_Parts of the exercise_:
1 - In the passage on minority and worker rights in Peru, render this sentence in Spanish: "Many persons of Asian descent held leadership positions in business and government."
2 - Carry on the passage on minority and worker rights in Peru from the point where it stops.

_Document section_:
────────────────

The two principal NGOs that represented the interests of the native population of the Amazon region were the Inter-Ethnic Association for the Development of the Peruvian Jungle (AIDESEP) and the Confederation of Amazonian Nationalities of Peru (CONAP). Both organizations joined the Permanent Conference of Indigenous Peoples, an umbrella body that coordinated the activities of the country's indigenous population. CONAP believed that mining and other development operations were inevitable and, therefore, wanted native communities to share the benefits. AIDESEP opposed territorial encroachments. Both AIDESEP and CONAP were critical of the 1995 land law, which permits Amazonian land to be bought and sold if no one is living on it or otherwise making use of it.

Sendero Luminoso continued to be a leading violator of the rights of indigenous people. The terrorist group coerced indigenous peasants into joining its ranks and demanded war taxes. In December 2002, the Government announced that the police would attempt to rescue the members of at least 200 families, primarily from the Ashaninka indigenous group, who were believed to be held captive by Sendero Luminoso forces in the central jungle areas of Junin and Ayacucho. During the year, police rescued approximately 40 of these families – over 70 persons – from enslavement by Sendero. On September 10, the police freed 24 Ashaninka Indians near Satipo, in Junin Department.

National/Racial/Ethnic Minorities

The law criminalizes racial discrimination, with penalties varying from 30 to 60 days of community service. For public officials, the sentence is between 60 and 120 days of community service; violators also were disqualified from holding public office for 3 years. The country's population included several racial minorities, the largest of which were persons of Asian and African descent. Afro-Peruvians, who tended to be concentrated along the coast, often faced discrimination and social prejudice, and they were among the poorest groups in the country.

Afro-Peruvians generally did not hold leadership positions in government, business, or the military; however, there were three Afro-Peruvian members of Congress. Both the navy and the air force were believed widely to follow unstated policies that exclude blacks from the officer corps. The law prohibits newspaper employment advertisements from specifying the race of the candidates sought, but employers often found discreet ways to relegate blacks to low-paying service jobs. The law prohibits various forms of discrimination by retail establishments against prospective customers. However, the law has not deterred discriminatory practices. Afro-Peruvians were often portrayed unflatteringly by the entertainment industry as individuals of questionable character.

Although citizens of Asian descent historically suffered discrimination, their social standing improved in recent years. Many persons of Asian descent held leadership positions in business and government.

6. Worker Rights

a. The Right of Association

The Constitution and the law provide for the right of association; however, worker rights advocates claimed that the laws were overly restrictive. Approximately 5 percent of the formal sector workforce of 8.49 million belonged to organized labor unions. There were approximately 13 million economically active persons in the country, but only about half of those had permanent, full-time employment.

────────────────

_Material_:

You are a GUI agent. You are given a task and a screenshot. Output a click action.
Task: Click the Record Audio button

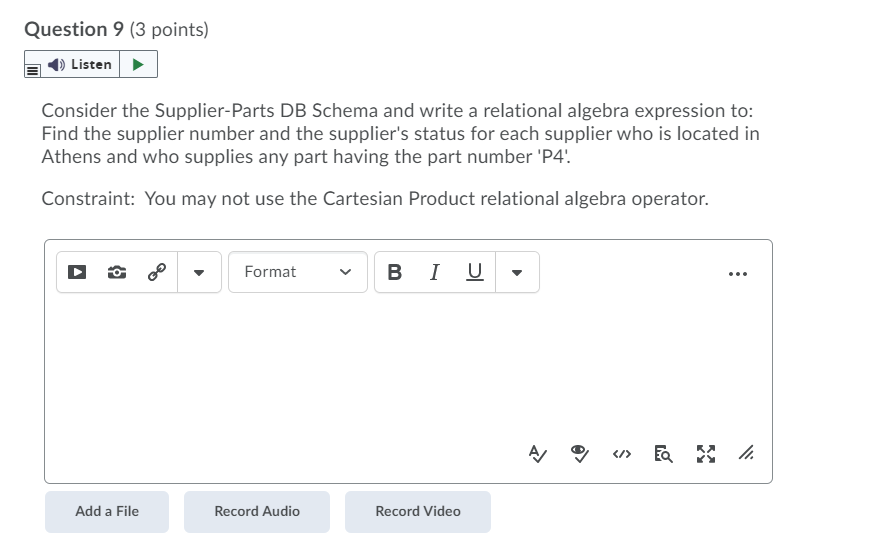tap(257, 511)
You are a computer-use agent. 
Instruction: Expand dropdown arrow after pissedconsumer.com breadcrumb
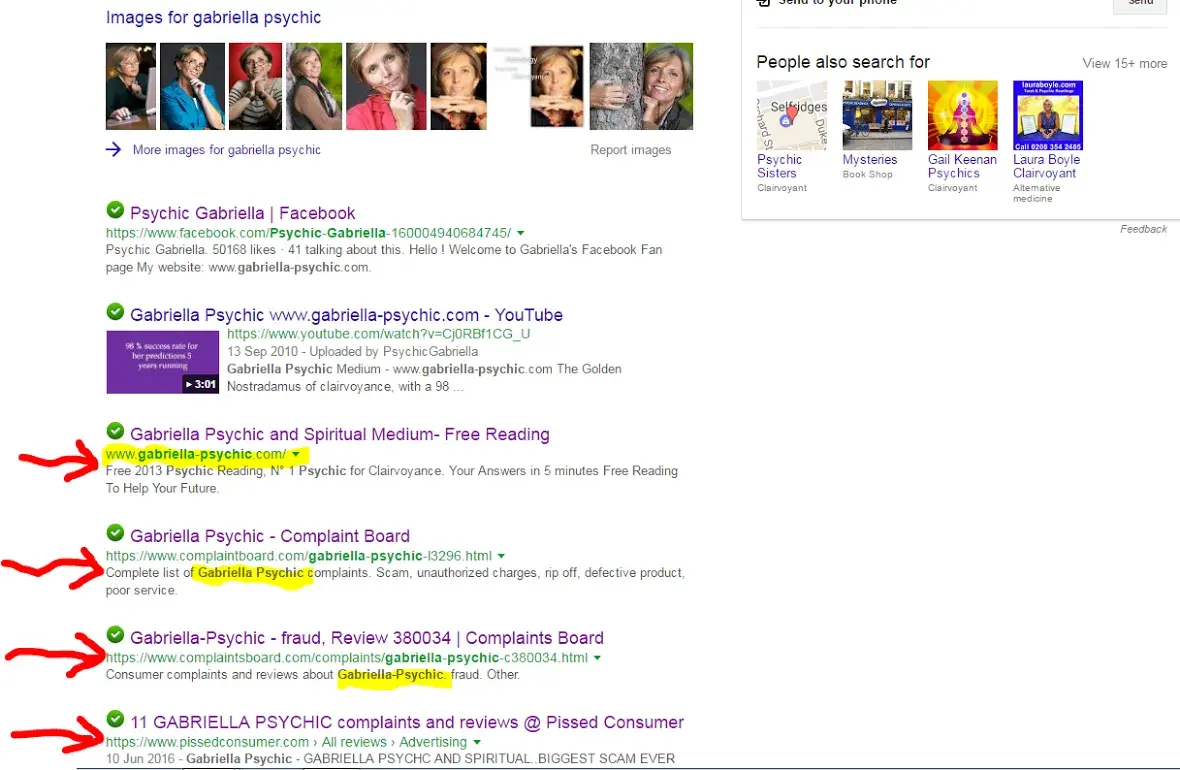tap(477, 742)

────────────────

_Answers given_:
1 - Muchas personas de ascendencia asiática ocuparon cargos de liderazgo en los negocios y en el gobierno.

2 -
Labor regulations provide that workers may form unions on the basis of their occupation, employer affiliation, or geographic territory. Workers were not required to seek authorization prior to forming a trade union, nor could employers legally condition employment on union membership or non-membership. In the past, labor advocates asserted that laws promulgated by the Fujimori administration in 1992, as well as provisions included in the 1993 Constitution, failed to protect the rights of workers to form unions. Labor advocates claimed that many workers were reluctant to organize due to fear of dismissal. In December 2002, Congress passed a law that addressed some of the International Labor Organization's (ILO) primary objections to the 1992 labor law. The reformed labor law allows apprentices to join unions, reduces the number of individuals required to form a union, recognizes the right to strike, and allows for collective bargaining by sector.

Unions represented a cross section of political opinion. Although some unions traditionally were associated with political groups, the law prohibits unions from engaging in explicitly political, religious, or profit-making activities. Union leaders who ran for Congress in the 2001 elections did so without official union sponsorship. Nevertheless, some union activists who ran for public office received unofficial backing from their unions.

The labor law passed in December 2002 addressed some of the ILO's objections to former legislation on collective bargaining. Unions complained that the Employment Promotion Act had eliminated the right of dismissed workers to compulsory reinstatement if they proved that employers had dismissed them unjustly. In practice, companies sometimes offered financial compensation instead of reinstatement as the legislation allows. Although the Employment Promotion Act had prohibited companies from firing workers solely for involvement in union activities, this provision had not been enforced rigidly.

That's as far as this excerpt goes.